GaP as one of the III–V semiconductors has an
indirect band
gap in its natural zinc-blend (ZB) crystal phase, limiting its applications
in optoelectronics. The atomic arrangements of the ZB GaP, however,
can be changed by adding energy to the system, for example, using
strain and defects. In such a way, GaP can be crystallized in the
wurtzite (WZ) phase with a direct band gap in the yellow–green
range and promising new optical properties. GaP nanostructures offer
the great possibility to induce strain, and hence, one can expect
to obtain the WZ phase by modifying the geometry and dimensionality
of GaP. In this work, we present GaP nanowires (NWs) grown on SiO2 substrates by gas-source molecular beam epitaxy.

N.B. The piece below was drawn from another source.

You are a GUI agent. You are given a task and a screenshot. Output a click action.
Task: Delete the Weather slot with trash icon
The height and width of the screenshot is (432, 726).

Raman measurements
on individual GaP NWs indicate that NWs are poly-type crystal structures
with the starting growth of the WZ phase, transforming into the ZB
phase, and ending as the WZ phase. Photoluminescence at 9 K from an
ensemble of NWs shows emissions at 2.09–2.14 eV, which are
related to the direct band gap of the WZ phase and peaks between 2.26
and 2.3 eV due to the ZB phase. The emission of the WZ GaP phase is
observable up to 160 K. Cathodoluminescence at 83 K shows directly
the emission between 2.09 and 2.14 eV along the single NWs, indicating
the presence of the WZ phase. Our results demonstrate the realization
of poly-type, ZB, and WZ GaP NWs on SiO2 by gas-source
molecular beam epitaxy.